About this task: Could you retype the records word for word but without any pictures?
Start of Source material
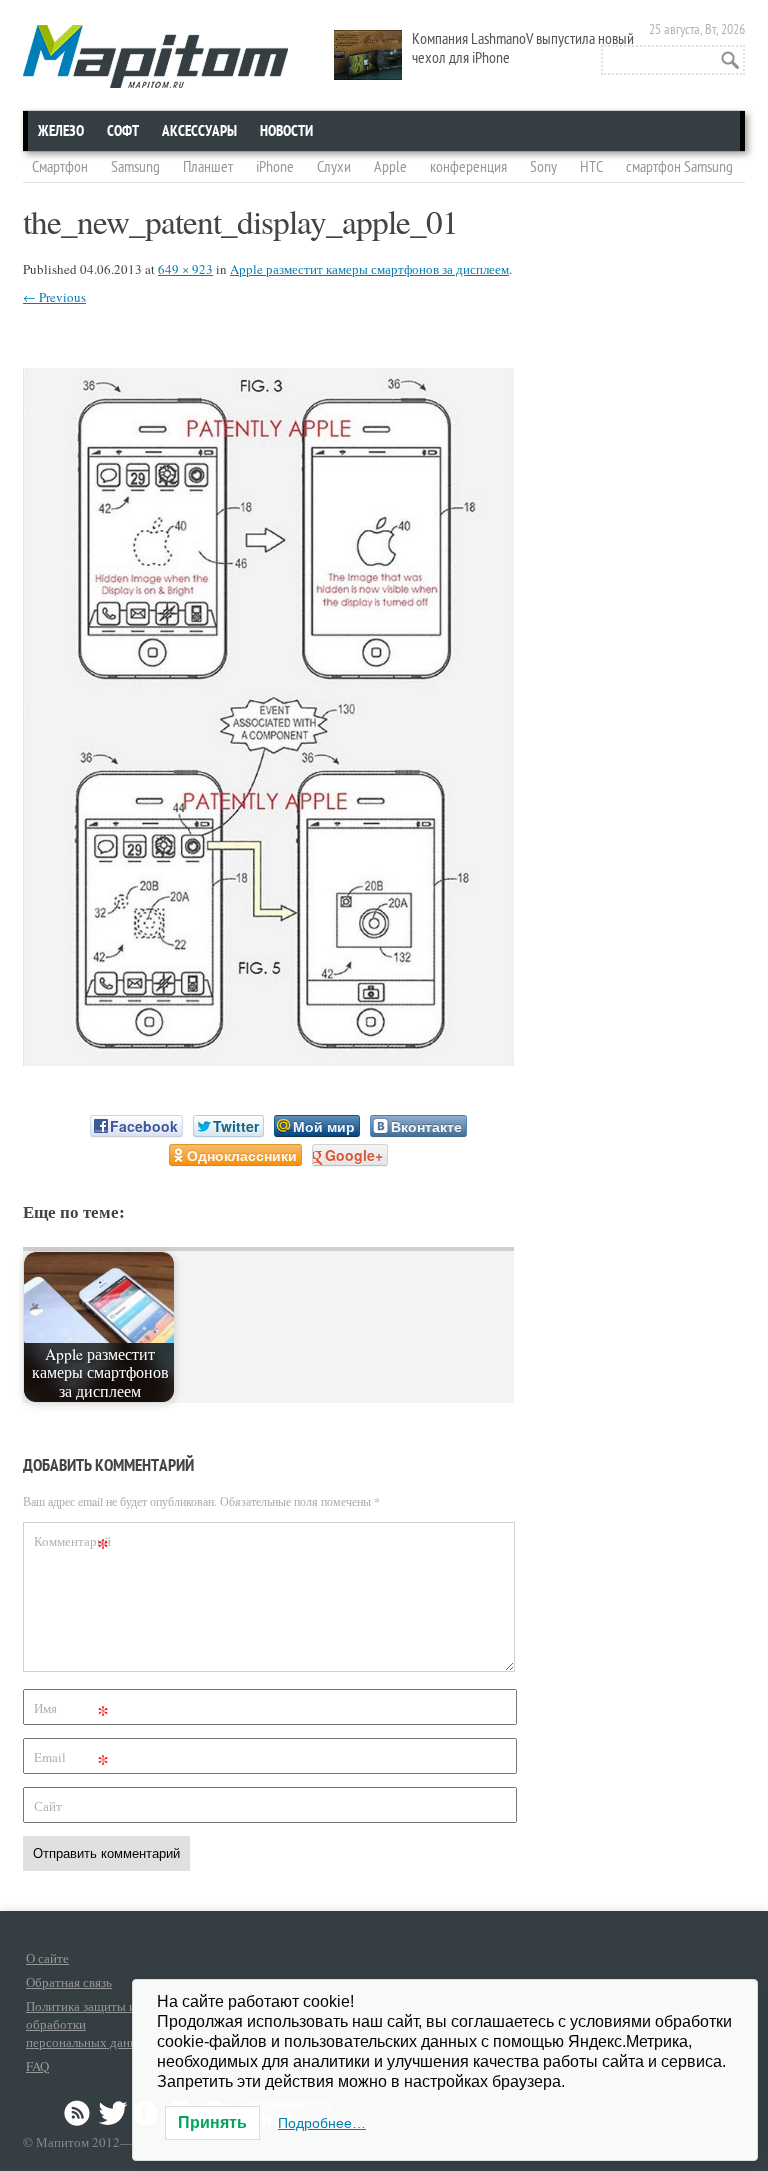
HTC (591, 167)
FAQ (37, 2066)
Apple (390, 167)
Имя (71, 1711)
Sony (543, 167)
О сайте (47, 1958)
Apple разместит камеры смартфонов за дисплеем (369, 269)
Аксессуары (199, 131)
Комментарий (72, 1544)
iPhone (275, 167)
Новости (286, 131)
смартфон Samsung (679, 167)
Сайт (48, 1806)
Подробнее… (322, 2123)
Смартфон (60, 167)
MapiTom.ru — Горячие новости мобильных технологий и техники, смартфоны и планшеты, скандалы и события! (155, 56)
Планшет (208, 167)
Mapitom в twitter (113, 2113)
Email (71, 1760)
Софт (123, 131)
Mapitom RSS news (79, 2113)
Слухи (334, 167)
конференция (468, 167)
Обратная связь (69, 1982)
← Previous (54, 297)
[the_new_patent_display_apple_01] (268, 1059)
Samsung (135, 167)
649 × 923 (185, 269)
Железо (61, 131)
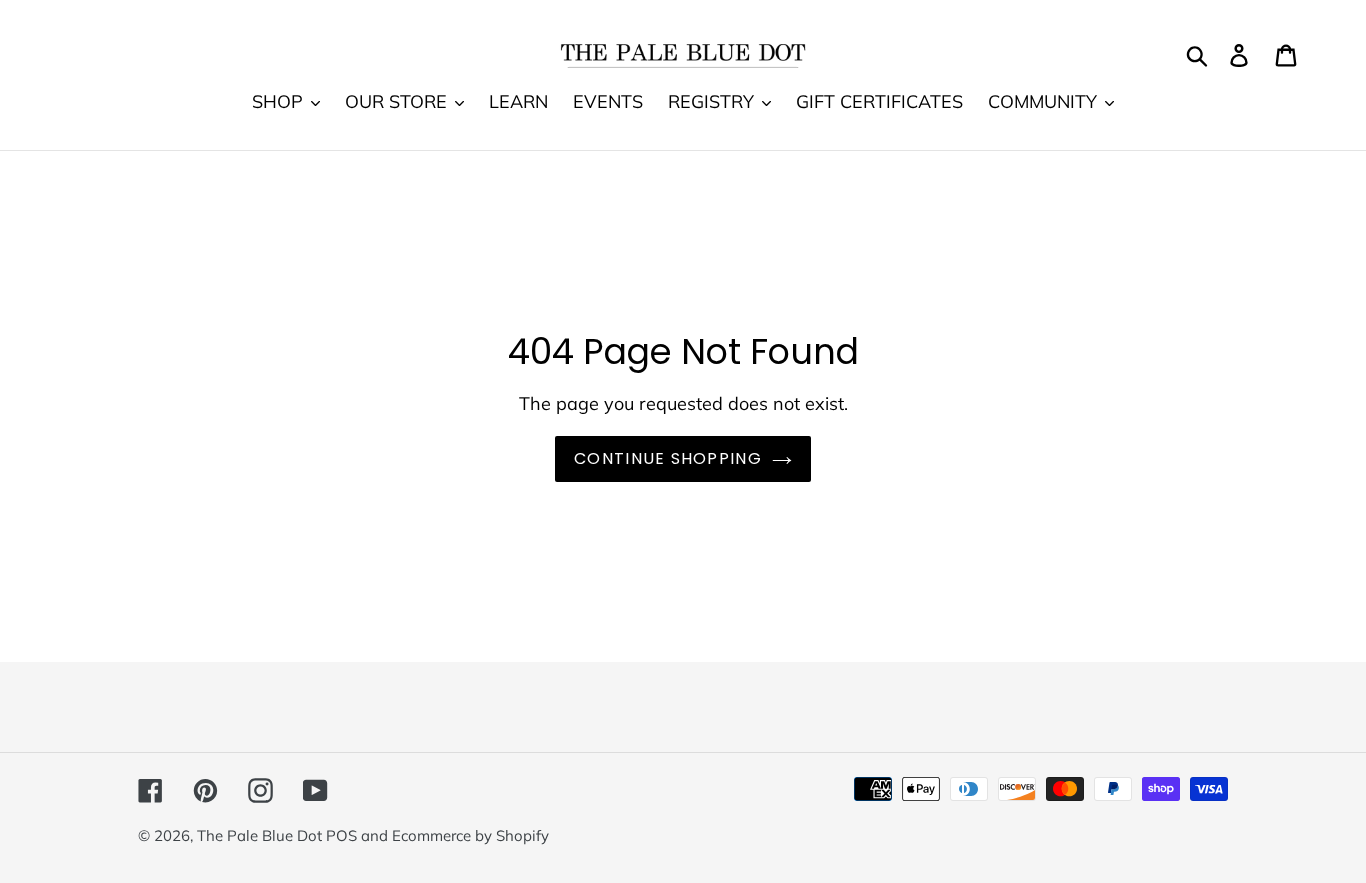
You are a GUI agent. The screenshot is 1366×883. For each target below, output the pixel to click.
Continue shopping (668, 458)
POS (341, 835)
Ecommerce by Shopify (470, 835)
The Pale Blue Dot (261, 835)
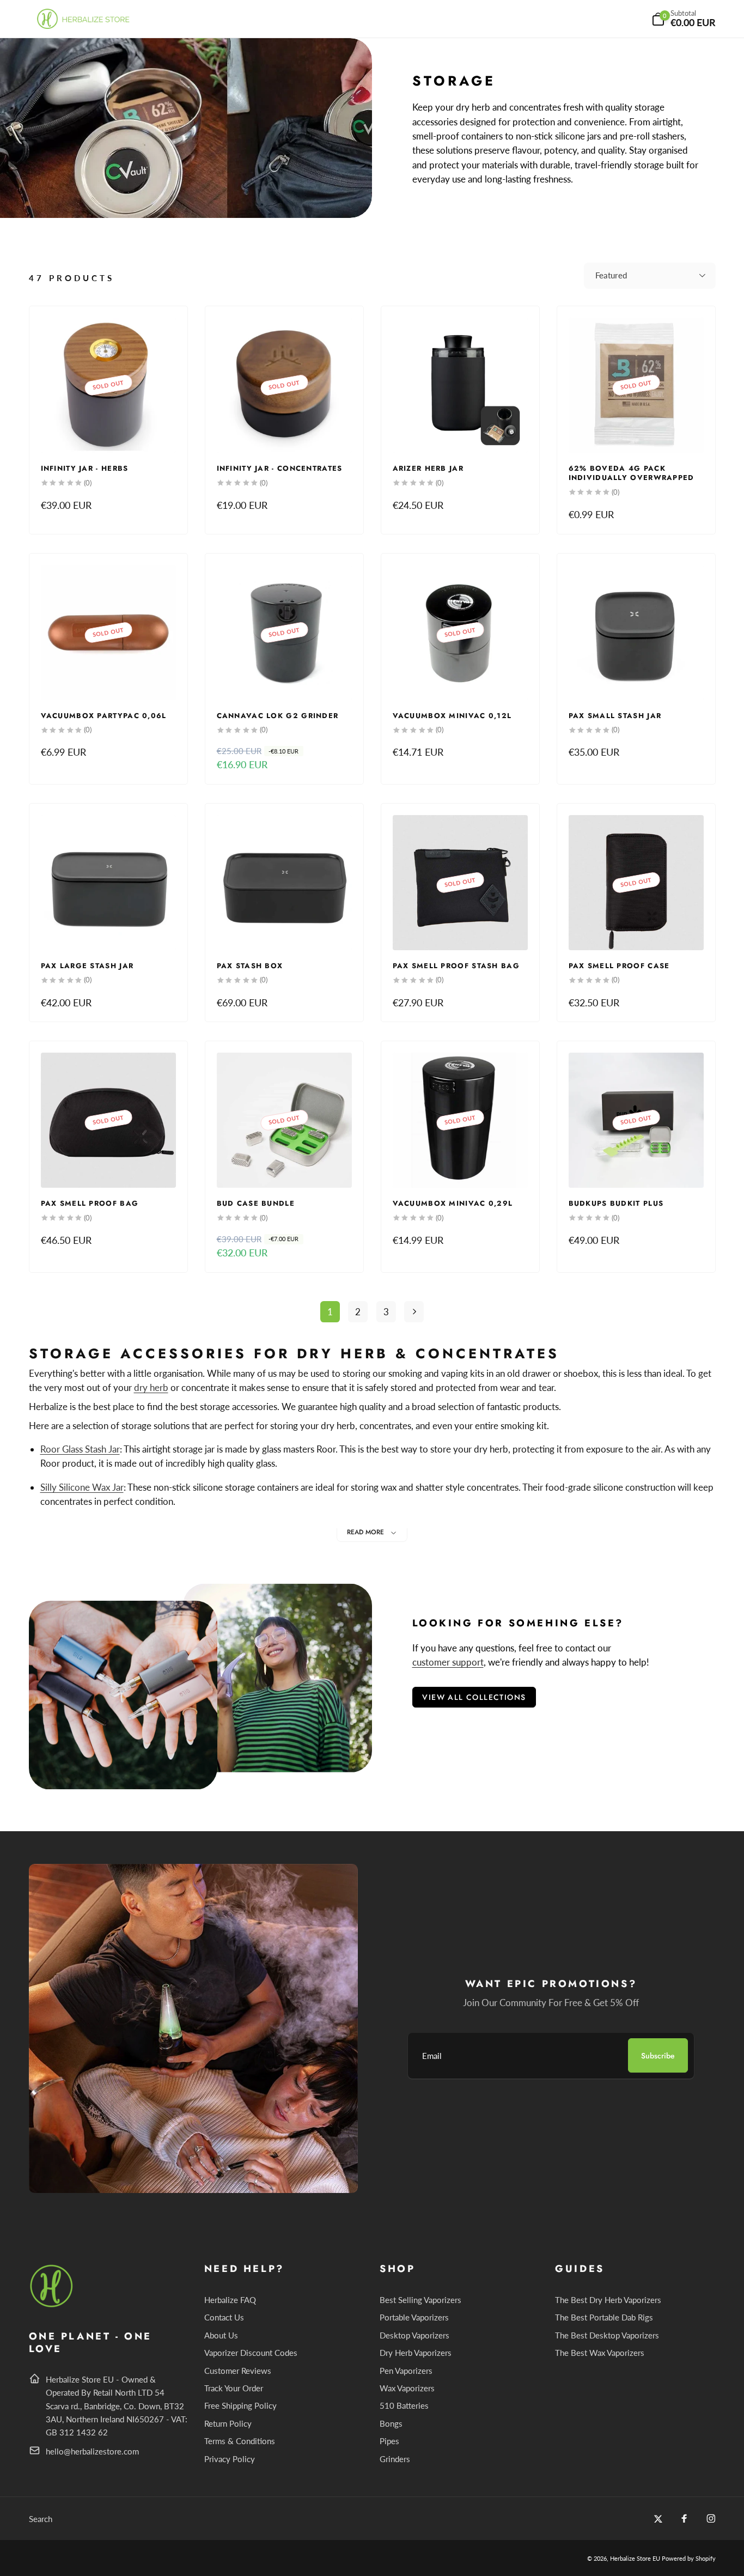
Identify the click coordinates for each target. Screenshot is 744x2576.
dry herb (151, 1387)
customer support (448, 1662)
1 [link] (330, 1311)
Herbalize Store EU (635, 2558)
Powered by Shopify (689, 2558)
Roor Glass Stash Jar (80, 1449)
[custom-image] (52, 2305)
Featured (611, 275)
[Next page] (414, 1311)
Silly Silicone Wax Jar (82, 1487)
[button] (683, 19)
End of Source material
Finished exercise:
HTC (591, 167)
FAQ (37, 2066)
Apple (390, 167)
Имя (71, 1711)
Sony (543, 167)
О сайте (47, 1958)
Apple разместит камеры смартфонов за дисплеем (369, 269)
Аксессуары (199, 131)
Комментарий (72, 1544)
iPhone (275, 167)
Новости (286, 131)
смартфон Samsung (679, 167)
Сайт (48, 1806)
Подробнее… (322, 2123)
Смартфон (60, 167)
MapiTom.ru — Горячие новости мобильных технологий и техники, смартфоны и планшеты, скандалы и события! (155, 56)
Планшет (208, 167)
Mapitom в twitter (113, 2113)
Email (71, 1760)
Софт (123, 131)
Mapitom RSS news (79, 2113)
Слухи (334, 167)
конференция (468, 167)
Обратная связь (69, 1982)
← Previous (54, 297)
[the_new_patent_display_apple_01] (268, 1059)
Samsung (135, 167)
649 × 923 (185, 269)
Железо (61, 131)
You are a GUI agent. The screenshot is 1366×883. For each target below, output the pixel to click.
Continue shopping (668, 458)
POS (341, 835)
Ecommerce by Shopify (470, 835)
The Pale Blue Dot (261, 835)
Identify the click coordinates for each target. Screenshot is 744x2576.
dry herb (151, 1387)
customer support (448, 1662)
1 [link] (330, 1311)
Herbalize Store EU (635, 2558)
Powered by Shopify (689, 2558)
Roor Glass Stash Jar (80, 1449)
[custom-image] (52, 2305)
Featured (611, 275)
[Next page] (414, 1311)
Silly Silicone Wax Jar (82, 1487)
[button] (683, 19)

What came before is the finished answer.